The annual Dublin Seminar is a meeting place where scholars of all kinds—academics, students, museum and library professionals, artisans and craftspeople, educators, preservationists, and committed avocational researchers—join in deep conversation around a focused theme in New England history, pooling their knowledge and exchanging ideas, sources, and methods in a thought-provoking forum. The 2025 seminar invites proposals for papers and presentations that illuminate how the peoples of the region have commemorated, memorialized, documented, invoked, fictionalized, and even forgotten the American Revolution through the Bicentennial period. Papers should examine events and trends in New England and adjoining regions.

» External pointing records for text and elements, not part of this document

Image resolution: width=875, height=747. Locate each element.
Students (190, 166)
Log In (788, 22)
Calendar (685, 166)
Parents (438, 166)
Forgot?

The seminar encourages papers grounded in interdisciplinary approaches and original research, particularly material and visual culture, manuscripts, government and business records, the public press, oral histories, and public history practice or advocacy. Papers addressing such contemporary themes as gender dynamics, racial dimensions, and environmental aspects of Revolutionary commemoration are strongly encouraged.

Topics might include
• Efforts to recover the stories of marginalized participants in the American Revolution
• The processes of local commemoration in orations, pageants, reenactments, and more
• Recreating and depicting the American Revolution in popular fiction, theater, prints, and toys
• The collecting and preservation of Revolutionary-era artifacts and material culture
• Activating, maintaining, and interpreting historic sites, battlefields, monuments, homes, and other spaces
• The formation and activities of historical societies and heritage organizations
• Contesting the memory and meaning of the American Revolution

The seminar will convene in Deerfield, Massachusetts on June 27–28. This will be a hybrid program with both on-site and virtual registration options for attendees. The program will consist of a keynote address and approximately fifteen 20-minute presentations. Speakers will present on site at Historic Deerfield. Speakers will be expected to submit the text of their presentation at least a week before the conference. To submit a proposal, please send (as a single email attachment, in MS Word or as a PDF file, labeled LASTNAME.DubSem2025) a one-page prospectus describing the paper and the archival, material, or visual sources on which it is grounded, followed by a one-page vita or biography. Please send proposals to dublinseminar@historic-deerfield.org before noon (EST) on Monday, 13 January 2025.

Dublin Seminar presenters are expected to submit their papers (approximately 7000 words) for consideration to the Annual Proceedings of the Dublin Seminar by 14 October 2025. The scholarship proposed for presentation should be unpublished and available for inclusion in this volume to be published about eighteen months after the conference.